02 Jan 2022 - Thorsten
Zoroastrian Black Metal | Eisenwald | Release date: 17 Dec 2021 | Favorite song: Atash Bahram
Dakhma is one of the myriads of projects rooted in the Helvetic Underground Committee which we already featured heavily here on VoS. Although each of these projects has its signature sound or signature story-line there is none as unique as Dakhma with its singular blend of sounds from the Middle East and the Zoroastrian background of their black metal thunders! Their new full-length Blessings Of Amurdad is yet another proof for that!

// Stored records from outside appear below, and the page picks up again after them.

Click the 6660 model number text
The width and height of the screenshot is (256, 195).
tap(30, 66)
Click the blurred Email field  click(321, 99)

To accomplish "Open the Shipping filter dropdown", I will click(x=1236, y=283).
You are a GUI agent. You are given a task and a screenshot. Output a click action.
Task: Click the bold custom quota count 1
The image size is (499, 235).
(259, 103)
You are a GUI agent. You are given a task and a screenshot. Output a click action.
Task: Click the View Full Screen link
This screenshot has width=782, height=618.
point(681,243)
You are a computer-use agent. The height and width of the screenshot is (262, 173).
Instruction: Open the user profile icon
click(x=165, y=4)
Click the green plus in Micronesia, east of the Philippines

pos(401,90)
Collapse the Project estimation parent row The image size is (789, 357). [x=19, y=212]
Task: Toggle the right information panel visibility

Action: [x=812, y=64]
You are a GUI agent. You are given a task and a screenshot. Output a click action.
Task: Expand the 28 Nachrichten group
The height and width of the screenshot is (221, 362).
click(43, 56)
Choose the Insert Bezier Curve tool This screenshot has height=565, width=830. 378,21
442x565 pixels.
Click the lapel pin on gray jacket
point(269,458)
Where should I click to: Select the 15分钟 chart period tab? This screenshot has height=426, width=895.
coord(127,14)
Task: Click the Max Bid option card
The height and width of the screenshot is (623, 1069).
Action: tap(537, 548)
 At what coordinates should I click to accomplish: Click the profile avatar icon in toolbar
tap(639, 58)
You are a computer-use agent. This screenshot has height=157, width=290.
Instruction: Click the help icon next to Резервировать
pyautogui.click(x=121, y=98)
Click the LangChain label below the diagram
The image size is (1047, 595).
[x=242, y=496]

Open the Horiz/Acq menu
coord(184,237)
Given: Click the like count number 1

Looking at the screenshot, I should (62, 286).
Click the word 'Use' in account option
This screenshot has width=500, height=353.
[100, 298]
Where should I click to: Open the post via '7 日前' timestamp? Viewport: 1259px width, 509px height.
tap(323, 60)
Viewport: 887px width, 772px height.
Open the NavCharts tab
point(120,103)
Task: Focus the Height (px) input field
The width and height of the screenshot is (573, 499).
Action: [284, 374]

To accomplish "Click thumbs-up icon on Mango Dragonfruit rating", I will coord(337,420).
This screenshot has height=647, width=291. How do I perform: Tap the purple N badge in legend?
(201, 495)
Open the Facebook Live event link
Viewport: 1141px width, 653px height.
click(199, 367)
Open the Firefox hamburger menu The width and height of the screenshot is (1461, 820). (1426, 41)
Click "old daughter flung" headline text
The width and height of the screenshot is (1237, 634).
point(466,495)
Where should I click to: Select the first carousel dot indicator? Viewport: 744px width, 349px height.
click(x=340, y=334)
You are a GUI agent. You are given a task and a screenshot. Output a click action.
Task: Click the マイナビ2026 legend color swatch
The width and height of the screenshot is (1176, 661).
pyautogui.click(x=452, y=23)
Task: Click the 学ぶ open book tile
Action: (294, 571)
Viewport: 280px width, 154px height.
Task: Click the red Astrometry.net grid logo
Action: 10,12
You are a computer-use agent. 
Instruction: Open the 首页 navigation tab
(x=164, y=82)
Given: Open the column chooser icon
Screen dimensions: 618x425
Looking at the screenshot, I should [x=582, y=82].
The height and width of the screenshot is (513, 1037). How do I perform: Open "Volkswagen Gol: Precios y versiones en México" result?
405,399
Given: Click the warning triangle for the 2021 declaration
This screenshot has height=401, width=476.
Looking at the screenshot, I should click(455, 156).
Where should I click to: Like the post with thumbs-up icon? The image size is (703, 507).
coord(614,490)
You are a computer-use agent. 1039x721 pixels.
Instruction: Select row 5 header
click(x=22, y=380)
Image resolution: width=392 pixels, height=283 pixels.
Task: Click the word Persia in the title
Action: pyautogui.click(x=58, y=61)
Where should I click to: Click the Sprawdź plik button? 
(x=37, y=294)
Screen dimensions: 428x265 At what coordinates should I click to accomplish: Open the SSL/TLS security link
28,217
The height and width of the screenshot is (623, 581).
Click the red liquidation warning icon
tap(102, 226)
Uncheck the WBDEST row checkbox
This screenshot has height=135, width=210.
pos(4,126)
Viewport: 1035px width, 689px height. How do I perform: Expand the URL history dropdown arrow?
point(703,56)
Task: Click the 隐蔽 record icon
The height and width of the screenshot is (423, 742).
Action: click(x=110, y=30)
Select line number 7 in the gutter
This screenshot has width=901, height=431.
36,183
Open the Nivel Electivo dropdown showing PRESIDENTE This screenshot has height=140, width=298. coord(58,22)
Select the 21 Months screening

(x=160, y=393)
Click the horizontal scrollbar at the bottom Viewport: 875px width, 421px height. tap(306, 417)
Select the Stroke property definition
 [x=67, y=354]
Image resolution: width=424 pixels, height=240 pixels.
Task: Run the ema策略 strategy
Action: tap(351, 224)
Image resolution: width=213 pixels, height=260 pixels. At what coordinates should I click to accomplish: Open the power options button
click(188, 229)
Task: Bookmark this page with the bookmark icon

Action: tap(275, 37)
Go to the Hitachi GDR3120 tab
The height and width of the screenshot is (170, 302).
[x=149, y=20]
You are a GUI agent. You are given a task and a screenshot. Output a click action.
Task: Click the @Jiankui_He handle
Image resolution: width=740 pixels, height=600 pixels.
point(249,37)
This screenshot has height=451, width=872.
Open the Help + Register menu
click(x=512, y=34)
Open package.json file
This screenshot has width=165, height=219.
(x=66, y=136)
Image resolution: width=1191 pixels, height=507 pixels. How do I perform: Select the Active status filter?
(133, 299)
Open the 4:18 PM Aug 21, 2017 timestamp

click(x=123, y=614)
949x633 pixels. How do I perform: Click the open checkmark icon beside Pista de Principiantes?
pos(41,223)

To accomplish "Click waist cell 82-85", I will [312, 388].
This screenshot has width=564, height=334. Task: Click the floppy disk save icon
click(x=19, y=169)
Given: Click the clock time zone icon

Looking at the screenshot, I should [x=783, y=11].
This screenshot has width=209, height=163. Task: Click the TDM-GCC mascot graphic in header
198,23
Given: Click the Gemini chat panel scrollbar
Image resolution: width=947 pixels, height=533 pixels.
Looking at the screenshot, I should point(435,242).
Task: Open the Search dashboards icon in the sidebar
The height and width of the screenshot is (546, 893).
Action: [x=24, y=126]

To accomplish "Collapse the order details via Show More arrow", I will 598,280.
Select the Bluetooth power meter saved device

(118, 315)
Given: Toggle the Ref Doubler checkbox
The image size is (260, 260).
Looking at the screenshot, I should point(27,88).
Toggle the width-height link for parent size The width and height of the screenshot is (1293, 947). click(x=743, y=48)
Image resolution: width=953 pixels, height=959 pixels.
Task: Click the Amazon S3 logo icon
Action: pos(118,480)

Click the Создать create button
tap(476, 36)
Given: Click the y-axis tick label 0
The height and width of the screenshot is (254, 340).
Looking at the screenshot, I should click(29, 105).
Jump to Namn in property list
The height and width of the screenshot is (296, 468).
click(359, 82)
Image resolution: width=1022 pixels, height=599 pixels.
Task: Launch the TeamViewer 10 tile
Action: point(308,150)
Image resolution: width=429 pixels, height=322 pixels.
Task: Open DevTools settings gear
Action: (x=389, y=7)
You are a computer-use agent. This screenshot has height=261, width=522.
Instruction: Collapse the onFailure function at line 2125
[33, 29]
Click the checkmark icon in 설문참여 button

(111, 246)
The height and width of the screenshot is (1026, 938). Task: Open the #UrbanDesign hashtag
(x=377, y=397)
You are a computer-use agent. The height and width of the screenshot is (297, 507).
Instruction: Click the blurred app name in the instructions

“Blessings of Immortality” - the translation of the record’s title is pretty obvious, once again the Swiss duo shows their love for Middle Eastern culture and religion, especially Zoroastrianism. The topic of the record are the jealousies between mankind and the gods, which is interesting, as it seems as if they might be a one-way-street at first as most mortals envy the everlasting life of the immortals and the accompanying loss of fear of death. However, when come to think about it – there are things that immortal might also crave: not having to watch every mortal you ever liked or loved die before your eyes. Or the possibility of ascending to heaven, which is a given for the immortals (or most of them). Or the simplicity of a life not having to think about eternal consequences.
Therefore, one can see there are possible reasons for jealousy on both sides. The lyrics are speaking of purity, of holiness, of this “conflict” between man and man-maker. They are delivered in very variable vocal styles as one can hear death metal growls, black metal shrieks, but also some of the raspy long-drawn howls that are so characteristic for doom-infused sludge. However, the thing that really sets Dakhma apart are the Middle Eastern chants as in ”Afrinagan” where the idea of a gang-shout, which is so typical for Western music, is counteracted with this highly religious chant and which is shows us that call-and-response can be something completely different.
This “interlude” is also a perfect example of the instrumentation that Dakhma uses – we hear several Middle Eastern sounding string instruments, some highly effective percussion mixed in with the regular drum kit and all of that in a perfectly woven soundscape that one would not doubt the idea of this being classical Persian music. And these instruments and sounds are also used in most songs throughout the album, where these sounds work like little oases of peacefulness or little straws which to cling to within the masterfully concocted hurricanes of blackened death metal. It is also one hell of a record when you are looking for little changes in dynamics, because drummer “Ahu Spozgar” has once again upped his game (forgive the lingo) and has found ways to remind the listener of 90s groove metal without really playing such – compare ”Oath Of Purity (Amahraspand)” which wonderfully overlaps into the final track ”The Rite Of Dominion (Shehrevar)” by means of three single magically shortly reverberating hits on a cymbal which sounds a bit like gong. And within the final track this incorporation of Zoroastrian music is taken up again.
The basis for Dakhma songs is always threefold – one the one side its blackened death metal with a knack for some really good songwriting; the second pillar is the Middle Eastern (or Zoroastrian) music which is accompanied by the specific vocals and chants; and the third and final pillar is Zoroastrianism itself with all its stories and deities with all the motives connected to this (to us mostly) unknown religion older than Christianity! And even though this all seems to say “Stay away! This is highly conceptualized music!” - it’s not! In fact it’s very good mid- to uptempo blackened death metal with a lot of kick-ass-moments. The later also being so because of a really good production by “Karapan Darvish” who is also responsible for any instrument on the record apart from drums and percussion. The production is great because the danger for such an album naturally is that one could not separate the single instruments from each other and everything becomes a noisey, undefinable mush without clear lines and edges.
In short, one must say, that Dakhma’s Blessings Of Amurdad is a late highlight for blackened music in 2021 or a very early highlight for 2022. Whatever year you are listening to, this record is a brilliant blend of its three pillars with very good songwriting and a high-quality production!